CPD will not cooperate with planned ICE raids, Lightfoot says

CHICAGO (WLS) -- Mayor Lori Lightfoot announced Friday that the Chicago Police Department will not cooperate with planned raids by the federal Immigration and Customs Enforcement agency this weekend.

"We are all aware of the threat from President Trump regarding raids by ICE, and in response, Chicago has taken concrete steps to support our immigrant communities," Lightfoot said in a statement.

City officials estimate that there are tens of thousands of undocumented immigrants living in Chicago, protected by sanctuary laws. Governor Pritzker signed two bills earlier Friday making it illegal for groups to establish detention centers or local law enforcement from making agreements with ICE.

Lightfoot said Chicago police have terminated ICE's access to CPD's databases related to federal immigration enforcement activities. She has also instructed CPD not to cooperate with or facilitate any ICE enforcement actions.

"Chicago will always be a welcoming city and a champion for the rights of our immigrant and refugee communities," she said.

# DATASET CONTENT
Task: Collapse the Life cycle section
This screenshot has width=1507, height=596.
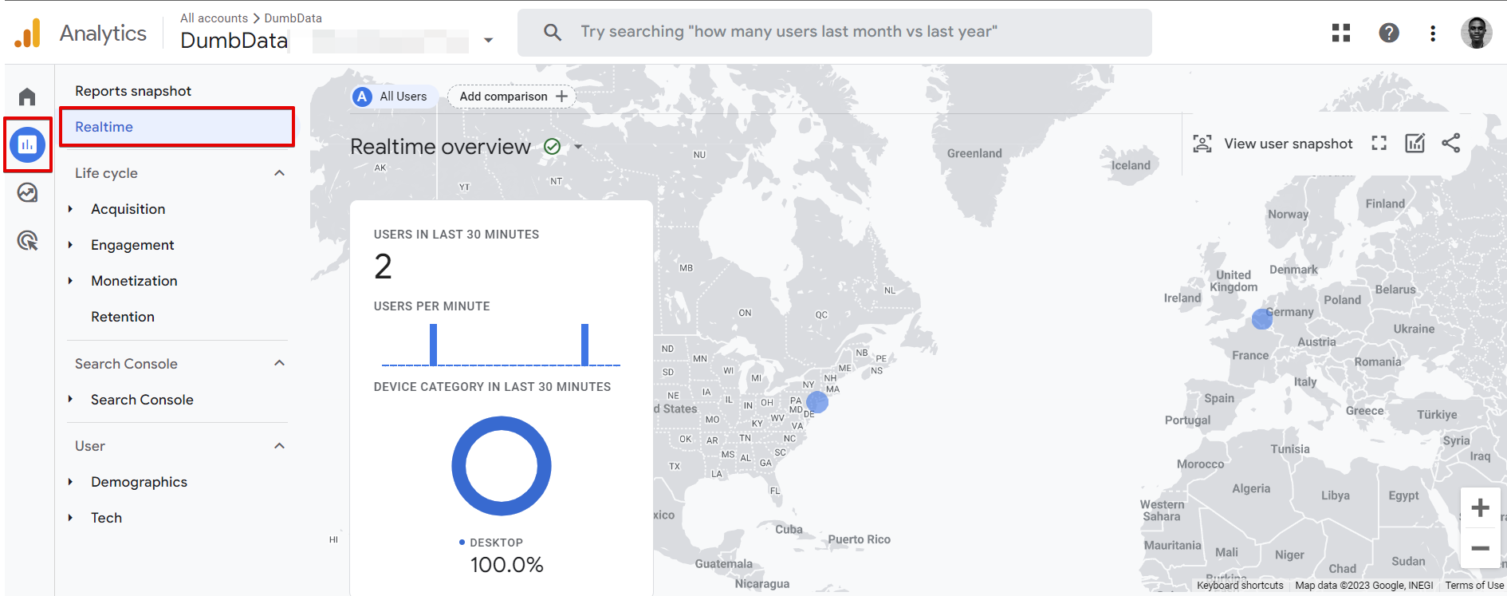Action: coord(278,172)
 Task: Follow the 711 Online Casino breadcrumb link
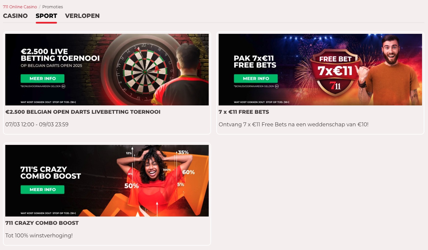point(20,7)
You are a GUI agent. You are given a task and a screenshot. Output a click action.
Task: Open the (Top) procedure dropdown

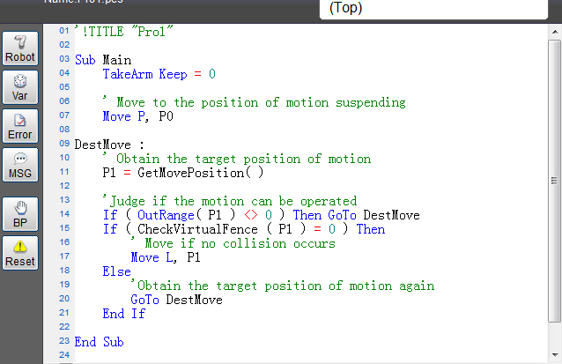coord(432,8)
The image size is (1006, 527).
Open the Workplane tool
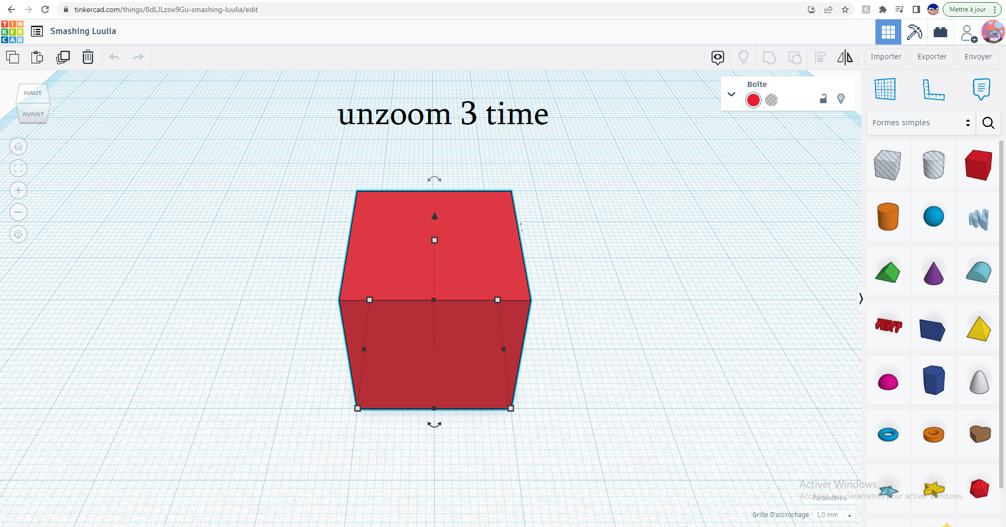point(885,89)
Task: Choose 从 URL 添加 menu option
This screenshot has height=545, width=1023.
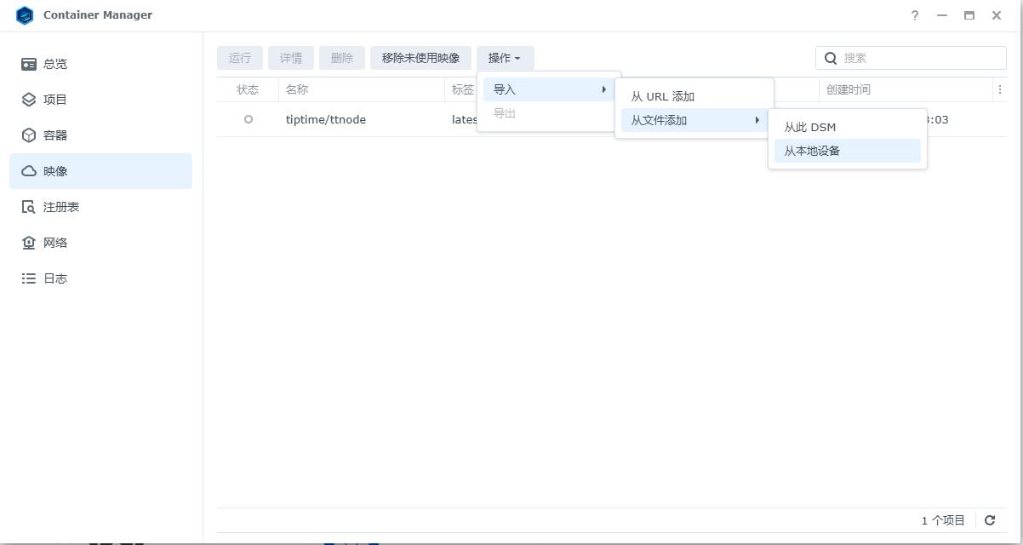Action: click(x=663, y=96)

--

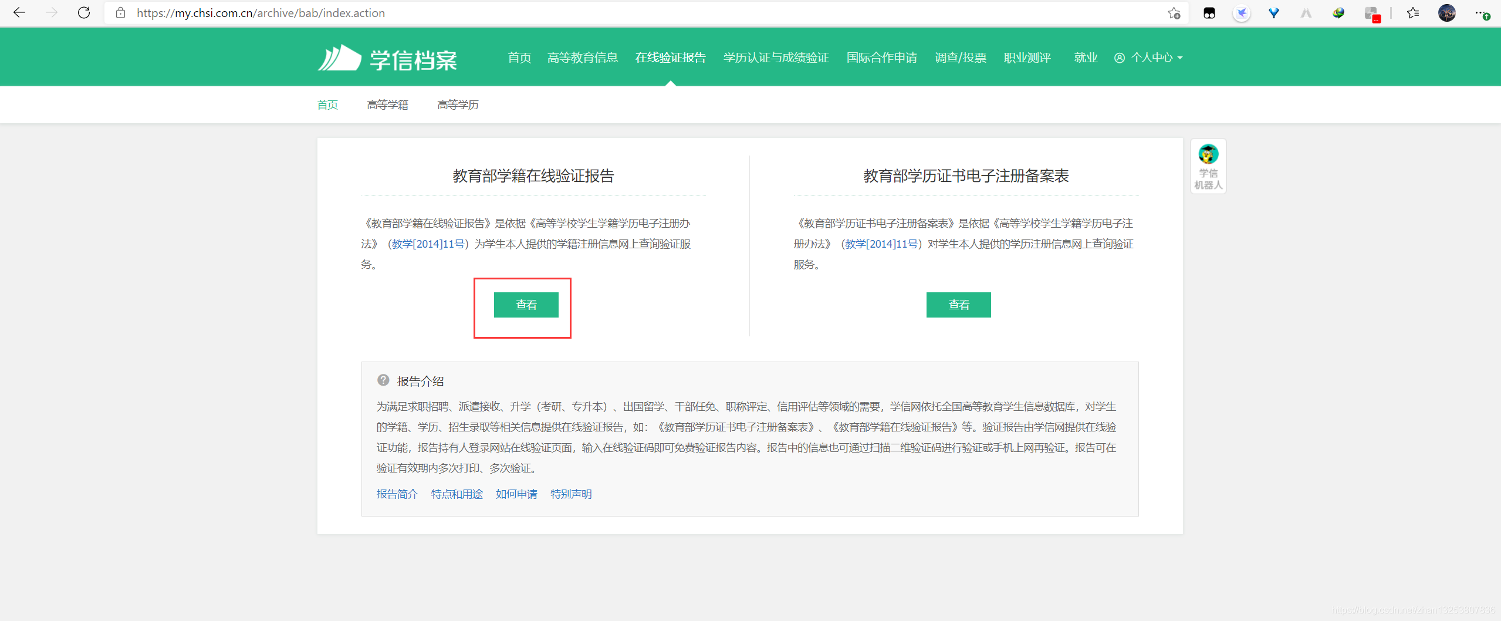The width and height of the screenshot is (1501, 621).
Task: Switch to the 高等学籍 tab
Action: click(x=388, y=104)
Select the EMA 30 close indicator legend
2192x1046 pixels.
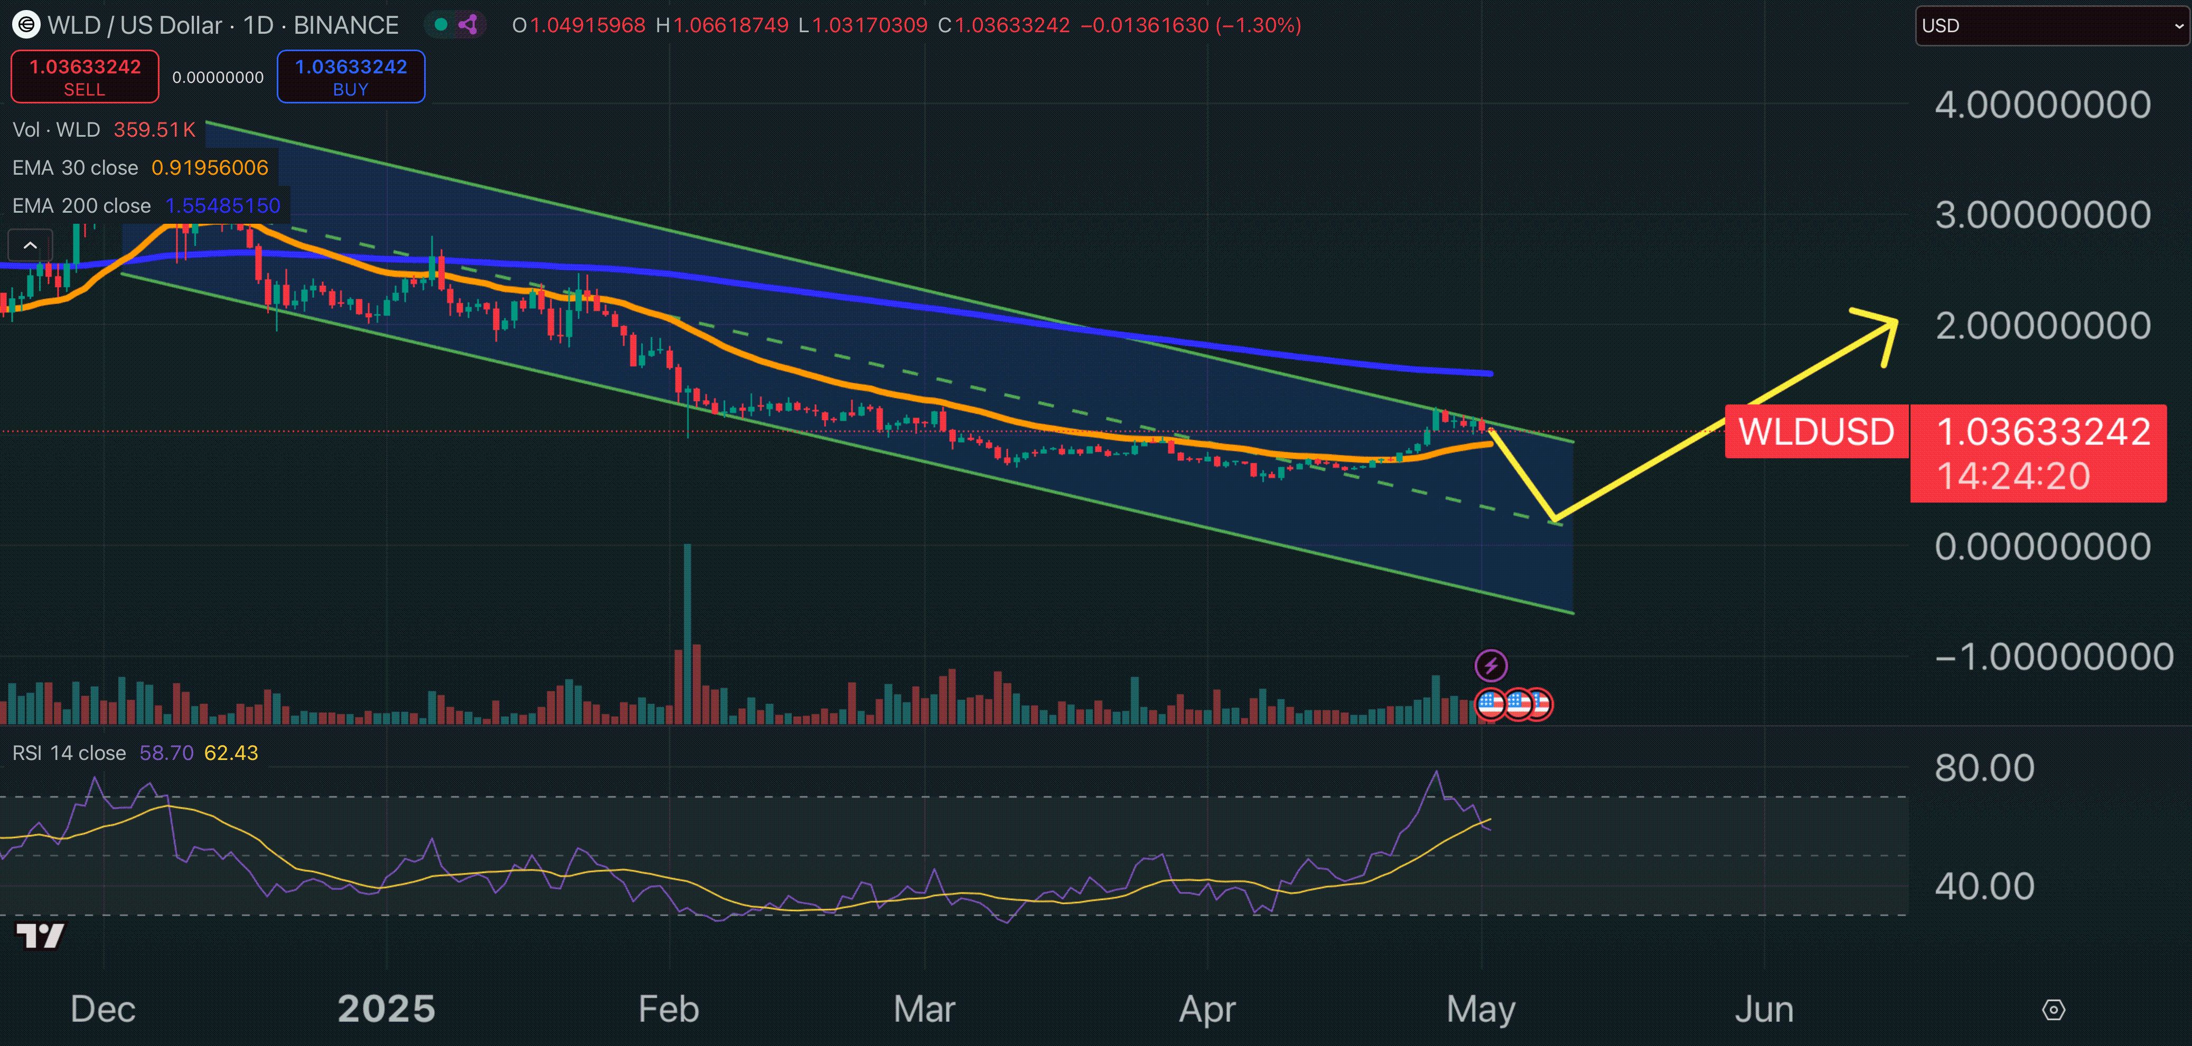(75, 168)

# REQUIRED WORK
#1 Reproduce, word for word, the stretch of the Chicago police article from "CPD will not" through "agency this weekend.".
#2 Turn the stretch of the records from the line containing "Task: Choose 从 URL 添加 menu option" through the line containing "Action: click(x=663, y=96)", both lines included, into a numbered list with no blank lines, and leave the pictures out.

# RESPONSES PER TASK
#1
CPD will not cooperate with planned ICE raids, Lightfoot says

CHICAGO (WLS) -- Mayor Lori Lightfoot announced Friday that the Chicago Police Department will not cooperate with planned raids by the federal Immigration and Customs Enforcement agency this weekend.

#2
1. Task: Choose 从 URL 添加 menu option
2. This screenshot has height=545, width=1023.
3. Action: click(x=663, y=96)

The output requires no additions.